#### [What you should do]
Please print every line of the entries below verbatim, omitting the pictures.

#### [Records to process]
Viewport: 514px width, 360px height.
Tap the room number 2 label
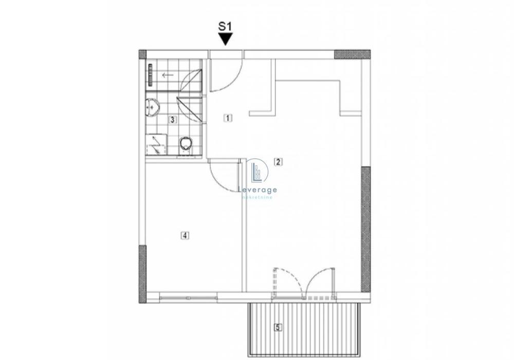(278, 162)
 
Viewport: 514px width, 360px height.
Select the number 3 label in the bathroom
(173, 120)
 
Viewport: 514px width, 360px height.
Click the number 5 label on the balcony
(278, 327)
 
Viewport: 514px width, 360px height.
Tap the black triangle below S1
(226, 40)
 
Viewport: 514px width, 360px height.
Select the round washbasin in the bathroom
(153, 106)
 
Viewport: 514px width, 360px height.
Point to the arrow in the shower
(167, 75)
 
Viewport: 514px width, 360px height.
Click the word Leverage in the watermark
(259, 190)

#### [Exercise answer]
Viewport: 514px width, 360px height.
Tap the room number 2 label
(278, 162)
 
Viewport: 514px width, 360px height.
Select the number 3 label in the bathroom
(173, 120)
 
Viewport: 514px width, 360px height.
Click the number 5 label on the balcony
(278, 327)
 
Viewport: 514px width, 360px height.
Tap the black triangle below S1
(226, 40)
 
Viewport: 514px width, 360px height.
Select the round washbasin in the bathroom
(153, 106)
 
Viewport: 514px width, 360px height.
Point to the arrow in the shower
(167, 75)
 
Viewport: 514px width, 360px height.
Click the word Leverage in the watermark
(259, 190)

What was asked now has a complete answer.